| What is required |
Select all lines in the records that include "agent".

| Material to process |
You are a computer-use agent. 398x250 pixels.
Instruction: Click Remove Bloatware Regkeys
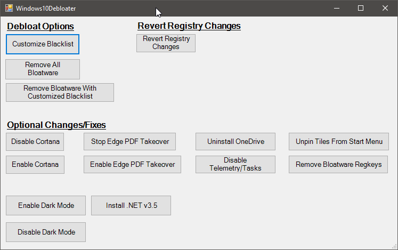click(x=339, y=165)
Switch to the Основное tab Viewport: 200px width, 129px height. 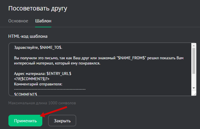(x=18, y=21)
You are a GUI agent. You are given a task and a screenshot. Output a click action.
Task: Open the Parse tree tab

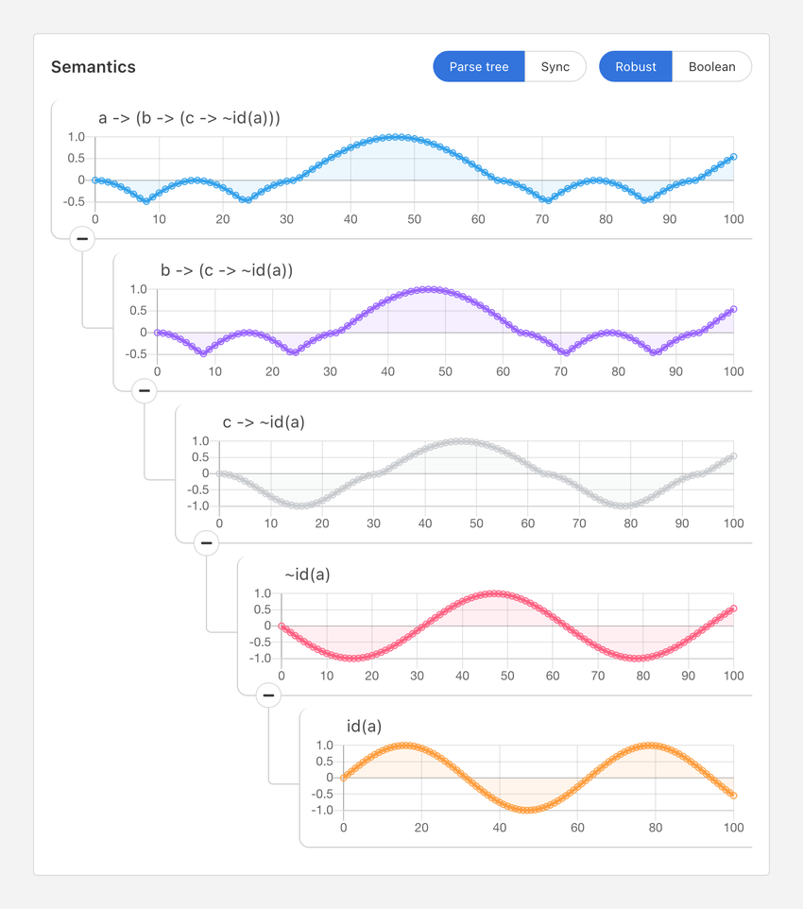(x=479, y=66)
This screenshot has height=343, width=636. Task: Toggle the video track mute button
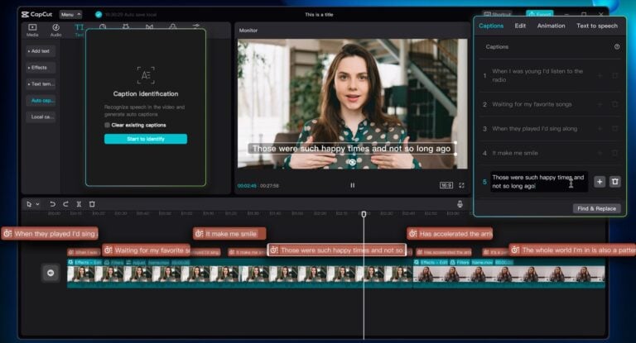click(51, 273)
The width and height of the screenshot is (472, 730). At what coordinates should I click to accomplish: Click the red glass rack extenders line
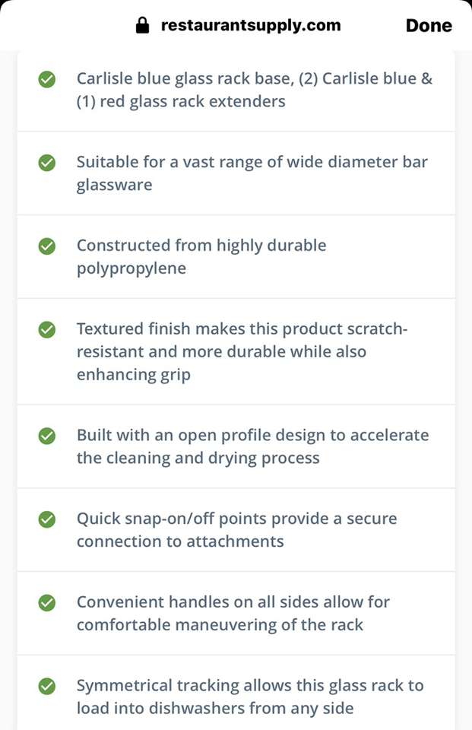181,102
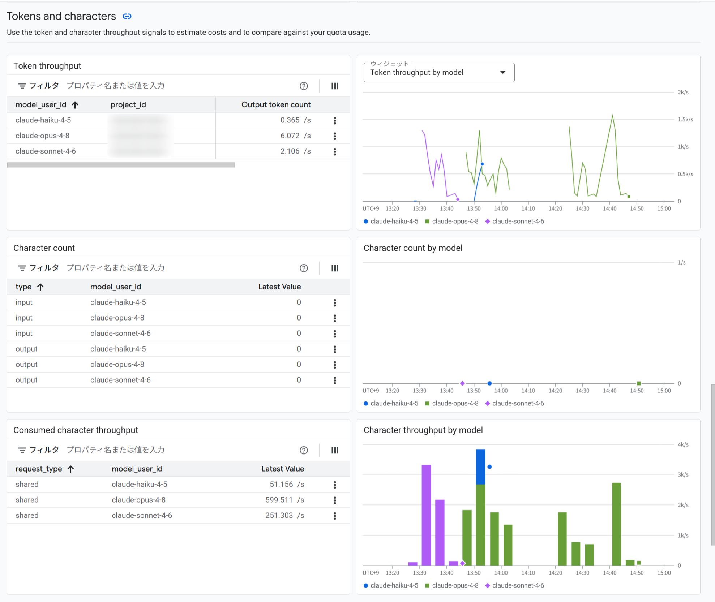Open column options in Character count table
715x602 pixels.
335,268
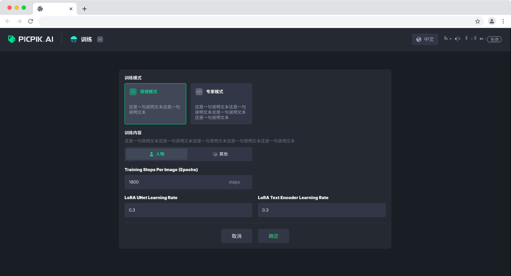This screenshot has width=511, height=276.
Task: Expand the 训练 module dropdown arrow
Action: (x=100, y=39)
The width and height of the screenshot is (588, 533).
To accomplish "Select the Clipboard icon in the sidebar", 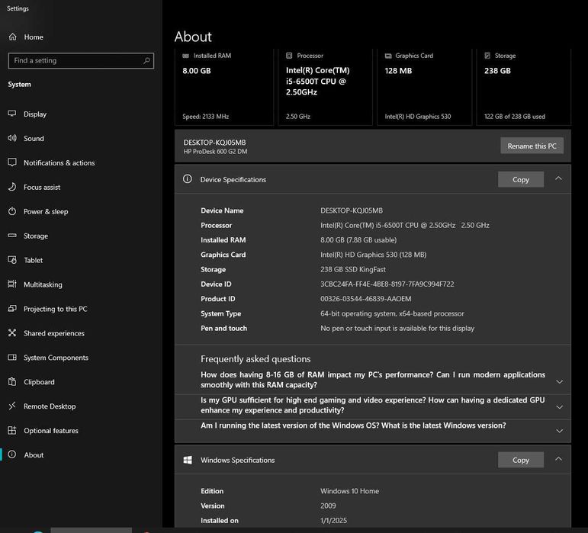I will tap(12, 382).
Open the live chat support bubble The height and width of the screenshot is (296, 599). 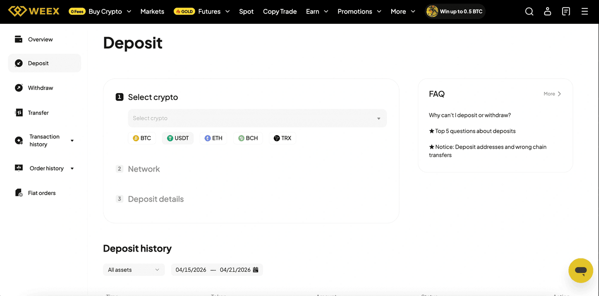click(581, 270)
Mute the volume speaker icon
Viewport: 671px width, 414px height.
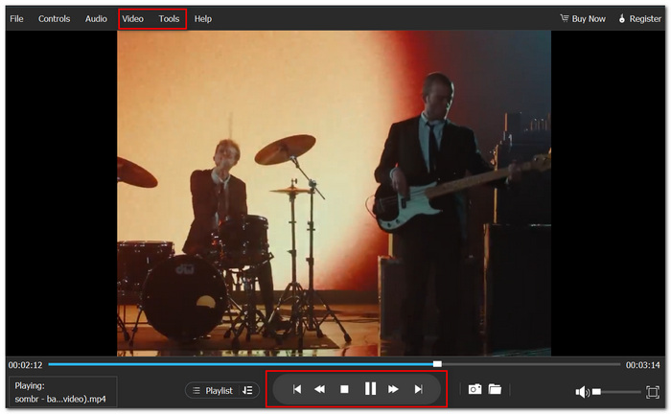(x=582, y=392)
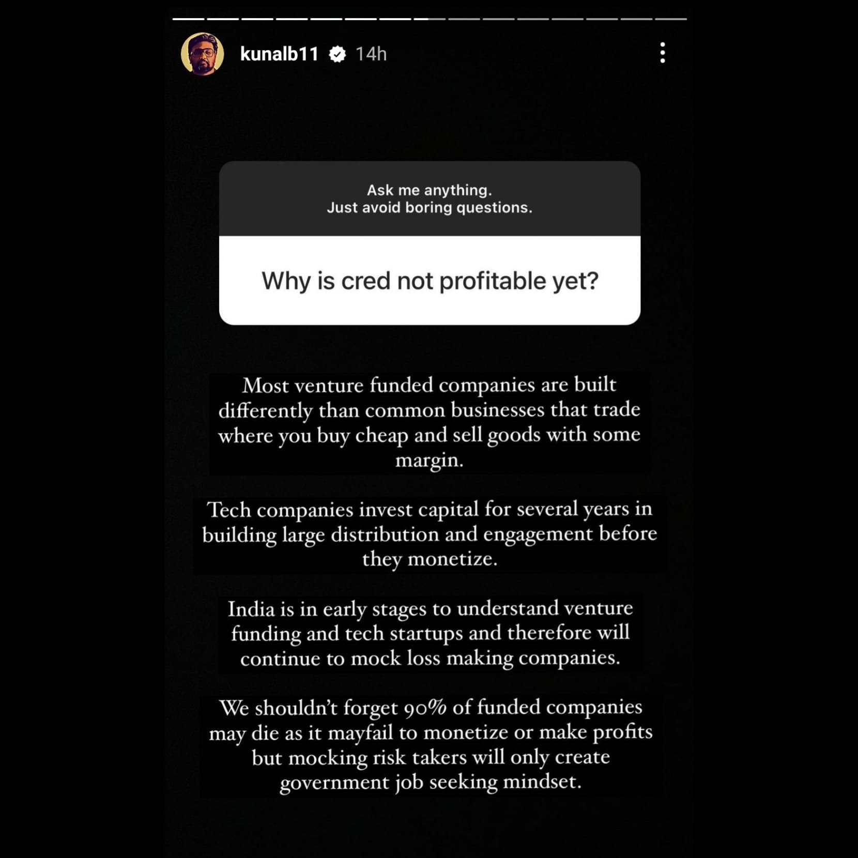
Task: Click the "Most venture funded companies" paragraph
Action: click(x=430, y=423)
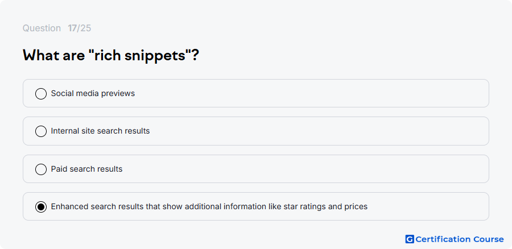Click the words "star ratings and prices"
512x249 pixels.
(x=325, y=206)
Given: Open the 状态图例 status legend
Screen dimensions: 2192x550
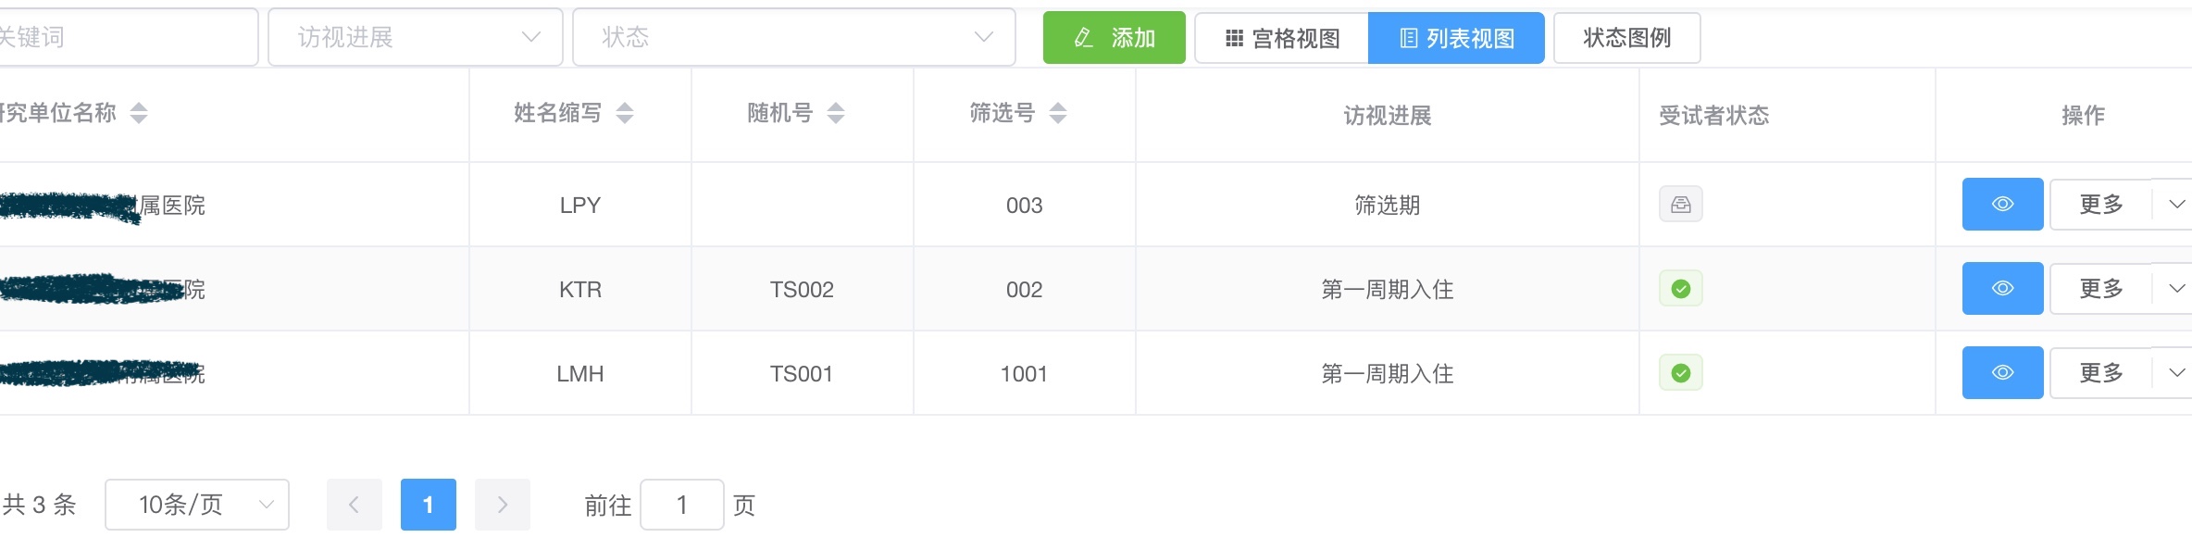Looking at the screenshot, I should pyautogui.click(x=1626, y=37).
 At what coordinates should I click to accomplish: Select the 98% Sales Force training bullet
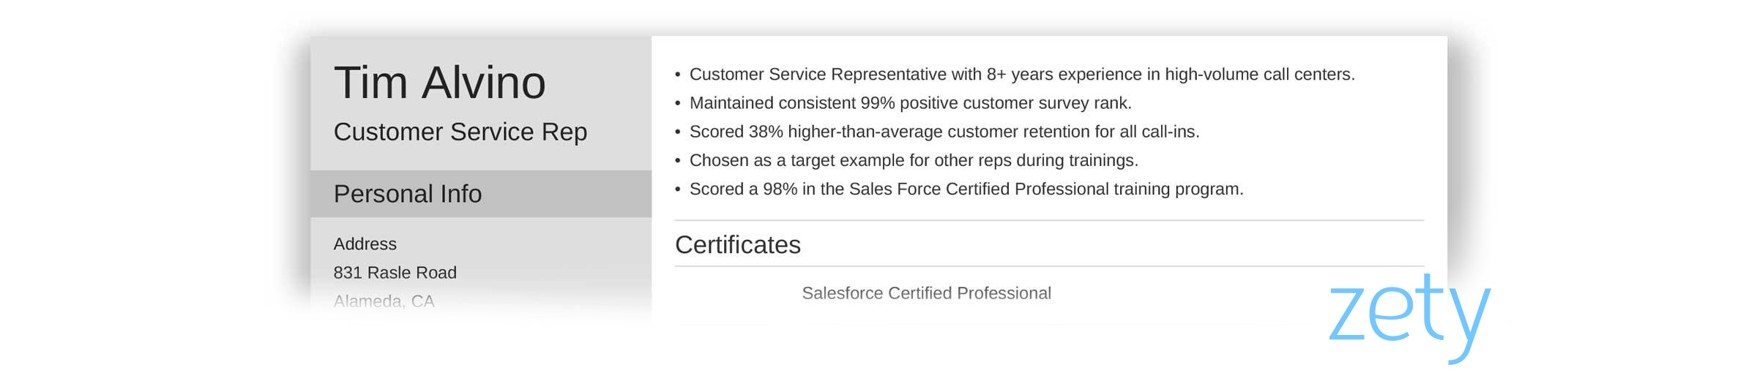pos(966,189)
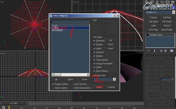
Task: Toggle the Bone Objects checkbox
Action: click(x=94, y=71)
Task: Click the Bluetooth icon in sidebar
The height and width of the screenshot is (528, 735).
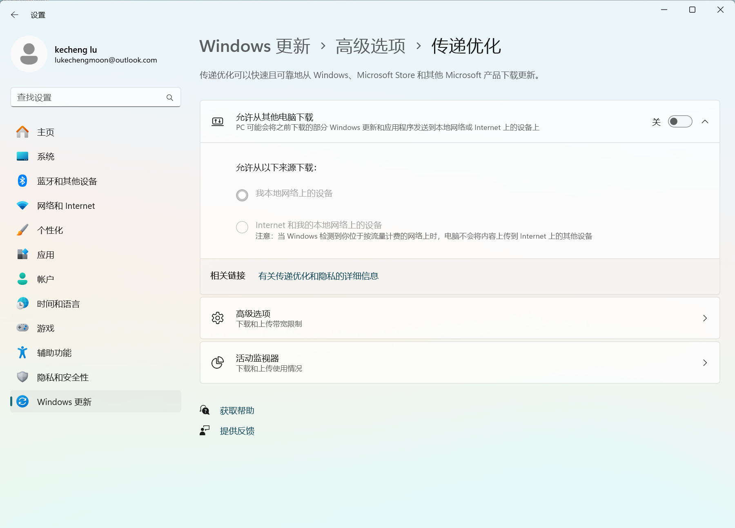Action: [x=22, y=181]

| Exercise output |
You are a computer-use agent. 398x250 pixels.
You are a GUI agent. You are given a task and a screenshot. Output a click action.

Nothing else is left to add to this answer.